# Your instructions
Could you edit the records from the line with "Image resolution: width=1280 pixels, height=960" up to and including the line with "coord(390,42)" by replacing "crescent moon" with "half-moon" and leaving all else unchanged? Return only those lines.

Entries from a dataset
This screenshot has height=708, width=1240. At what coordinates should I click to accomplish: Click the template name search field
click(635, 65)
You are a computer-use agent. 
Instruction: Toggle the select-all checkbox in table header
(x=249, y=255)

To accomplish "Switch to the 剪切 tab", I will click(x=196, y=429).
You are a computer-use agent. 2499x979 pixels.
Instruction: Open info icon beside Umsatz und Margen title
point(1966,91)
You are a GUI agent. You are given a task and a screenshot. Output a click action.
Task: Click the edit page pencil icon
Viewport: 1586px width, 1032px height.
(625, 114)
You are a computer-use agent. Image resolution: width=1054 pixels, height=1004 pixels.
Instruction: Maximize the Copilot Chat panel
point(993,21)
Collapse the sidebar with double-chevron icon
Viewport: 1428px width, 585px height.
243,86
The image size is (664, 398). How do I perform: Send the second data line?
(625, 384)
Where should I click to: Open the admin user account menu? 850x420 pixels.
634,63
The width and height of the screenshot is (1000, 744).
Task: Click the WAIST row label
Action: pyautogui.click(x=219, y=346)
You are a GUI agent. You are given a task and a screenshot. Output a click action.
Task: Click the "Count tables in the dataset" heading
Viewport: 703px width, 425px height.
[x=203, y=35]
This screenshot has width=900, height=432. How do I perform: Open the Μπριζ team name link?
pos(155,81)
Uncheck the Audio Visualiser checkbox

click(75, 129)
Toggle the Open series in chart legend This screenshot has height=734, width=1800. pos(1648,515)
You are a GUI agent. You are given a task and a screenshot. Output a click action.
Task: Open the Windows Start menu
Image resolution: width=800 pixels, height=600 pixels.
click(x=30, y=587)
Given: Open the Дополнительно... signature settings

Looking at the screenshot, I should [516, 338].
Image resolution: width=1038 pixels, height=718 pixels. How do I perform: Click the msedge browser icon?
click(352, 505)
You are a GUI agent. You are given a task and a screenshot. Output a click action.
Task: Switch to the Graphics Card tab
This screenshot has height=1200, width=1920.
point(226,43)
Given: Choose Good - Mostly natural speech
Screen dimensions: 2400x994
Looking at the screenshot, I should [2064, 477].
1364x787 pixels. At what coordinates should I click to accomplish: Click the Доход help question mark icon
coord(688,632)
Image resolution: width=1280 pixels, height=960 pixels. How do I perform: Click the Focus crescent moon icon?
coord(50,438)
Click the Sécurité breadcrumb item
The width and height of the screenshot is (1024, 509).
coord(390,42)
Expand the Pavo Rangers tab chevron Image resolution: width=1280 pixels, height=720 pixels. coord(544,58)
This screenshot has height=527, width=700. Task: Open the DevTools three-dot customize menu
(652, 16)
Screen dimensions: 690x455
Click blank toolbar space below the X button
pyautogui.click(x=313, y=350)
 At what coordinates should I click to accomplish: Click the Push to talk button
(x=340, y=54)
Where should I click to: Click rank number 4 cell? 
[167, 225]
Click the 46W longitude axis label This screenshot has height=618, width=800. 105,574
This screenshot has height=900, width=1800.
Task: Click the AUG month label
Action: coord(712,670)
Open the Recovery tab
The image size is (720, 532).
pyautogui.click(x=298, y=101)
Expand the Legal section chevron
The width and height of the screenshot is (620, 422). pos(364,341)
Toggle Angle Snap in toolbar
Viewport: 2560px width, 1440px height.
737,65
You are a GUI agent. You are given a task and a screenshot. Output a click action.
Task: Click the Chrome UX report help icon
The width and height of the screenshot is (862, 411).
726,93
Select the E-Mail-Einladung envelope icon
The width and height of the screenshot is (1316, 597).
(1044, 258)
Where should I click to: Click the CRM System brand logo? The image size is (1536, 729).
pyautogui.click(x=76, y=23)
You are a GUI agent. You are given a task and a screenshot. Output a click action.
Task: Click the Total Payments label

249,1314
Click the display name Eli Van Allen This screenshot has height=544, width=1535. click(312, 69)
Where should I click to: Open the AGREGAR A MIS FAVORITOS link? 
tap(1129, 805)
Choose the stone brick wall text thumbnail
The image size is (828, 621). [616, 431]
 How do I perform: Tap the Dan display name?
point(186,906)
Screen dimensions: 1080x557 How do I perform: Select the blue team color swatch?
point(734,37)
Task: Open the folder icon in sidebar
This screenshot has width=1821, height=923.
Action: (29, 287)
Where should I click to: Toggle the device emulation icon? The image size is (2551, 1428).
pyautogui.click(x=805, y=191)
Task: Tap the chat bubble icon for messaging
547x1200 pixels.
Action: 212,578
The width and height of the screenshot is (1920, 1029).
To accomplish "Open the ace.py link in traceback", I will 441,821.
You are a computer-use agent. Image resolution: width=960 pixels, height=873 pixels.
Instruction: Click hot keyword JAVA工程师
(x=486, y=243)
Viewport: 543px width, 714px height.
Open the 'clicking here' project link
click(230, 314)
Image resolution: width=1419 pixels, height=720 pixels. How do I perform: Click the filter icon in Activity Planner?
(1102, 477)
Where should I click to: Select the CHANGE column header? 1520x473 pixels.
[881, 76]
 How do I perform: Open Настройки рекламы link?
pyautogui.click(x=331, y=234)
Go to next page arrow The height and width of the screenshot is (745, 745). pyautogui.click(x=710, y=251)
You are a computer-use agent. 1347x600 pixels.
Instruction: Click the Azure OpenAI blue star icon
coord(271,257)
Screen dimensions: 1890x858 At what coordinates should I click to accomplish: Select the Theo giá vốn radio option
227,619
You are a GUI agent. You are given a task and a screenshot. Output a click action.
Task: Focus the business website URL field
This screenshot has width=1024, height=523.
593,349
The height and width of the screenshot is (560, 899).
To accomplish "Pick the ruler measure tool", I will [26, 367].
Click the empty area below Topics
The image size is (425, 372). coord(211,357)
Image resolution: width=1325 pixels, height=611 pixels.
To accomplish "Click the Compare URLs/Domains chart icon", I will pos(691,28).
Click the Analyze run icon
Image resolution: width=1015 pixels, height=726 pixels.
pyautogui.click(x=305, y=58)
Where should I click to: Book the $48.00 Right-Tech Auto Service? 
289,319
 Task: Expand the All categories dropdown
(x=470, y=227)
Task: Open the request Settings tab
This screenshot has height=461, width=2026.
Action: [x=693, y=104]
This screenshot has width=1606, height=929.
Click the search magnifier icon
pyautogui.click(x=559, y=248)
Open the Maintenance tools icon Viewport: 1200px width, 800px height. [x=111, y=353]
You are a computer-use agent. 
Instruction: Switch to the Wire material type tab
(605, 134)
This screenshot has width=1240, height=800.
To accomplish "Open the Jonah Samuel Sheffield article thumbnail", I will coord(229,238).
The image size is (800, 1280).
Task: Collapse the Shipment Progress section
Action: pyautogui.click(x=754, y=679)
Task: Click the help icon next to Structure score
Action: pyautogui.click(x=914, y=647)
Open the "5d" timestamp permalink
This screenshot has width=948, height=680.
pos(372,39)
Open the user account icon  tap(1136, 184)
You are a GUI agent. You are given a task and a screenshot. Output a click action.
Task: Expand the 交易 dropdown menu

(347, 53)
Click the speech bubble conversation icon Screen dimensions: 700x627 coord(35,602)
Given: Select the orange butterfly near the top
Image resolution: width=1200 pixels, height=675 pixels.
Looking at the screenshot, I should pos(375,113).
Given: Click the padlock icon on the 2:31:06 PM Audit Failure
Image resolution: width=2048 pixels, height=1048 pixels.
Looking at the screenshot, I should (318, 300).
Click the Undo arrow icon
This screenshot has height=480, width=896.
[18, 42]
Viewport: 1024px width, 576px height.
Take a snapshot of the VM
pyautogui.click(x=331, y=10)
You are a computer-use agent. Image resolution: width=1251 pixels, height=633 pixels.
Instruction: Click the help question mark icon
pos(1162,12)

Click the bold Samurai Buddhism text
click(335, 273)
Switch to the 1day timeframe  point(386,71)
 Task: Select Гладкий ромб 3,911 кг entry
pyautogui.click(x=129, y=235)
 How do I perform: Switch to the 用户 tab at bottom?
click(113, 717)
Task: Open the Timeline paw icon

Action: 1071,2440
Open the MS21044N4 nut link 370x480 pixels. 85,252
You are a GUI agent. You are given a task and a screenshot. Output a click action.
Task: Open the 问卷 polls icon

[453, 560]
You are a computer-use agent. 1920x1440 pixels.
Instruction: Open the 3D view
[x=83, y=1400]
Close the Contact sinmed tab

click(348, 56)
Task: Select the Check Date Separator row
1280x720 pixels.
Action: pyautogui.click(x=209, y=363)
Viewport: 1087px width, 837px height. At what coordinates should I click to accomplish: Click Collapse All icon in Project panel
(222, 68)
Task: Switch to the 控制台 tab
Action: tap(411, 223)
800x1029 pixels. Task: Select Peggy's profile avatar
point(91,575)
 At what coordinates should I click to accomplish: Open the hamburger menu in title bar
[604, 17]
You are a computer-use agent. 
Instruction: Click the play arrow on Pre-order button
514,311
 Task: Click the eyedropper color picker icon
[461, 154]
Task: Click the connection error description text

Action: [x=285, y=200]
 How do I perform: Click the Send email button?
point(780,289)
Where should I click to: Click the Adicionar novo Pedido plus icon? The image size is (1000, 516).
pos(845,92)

# Exercise result
Image resolution: width=1280 pixels, height=960 pixels. How do I perform: Click the Focus half-moon icon?
coord(50,438)
Click the Sécurité breadcrumb item
The width and height of the screenshot is (1024, 509).
coord(390,42)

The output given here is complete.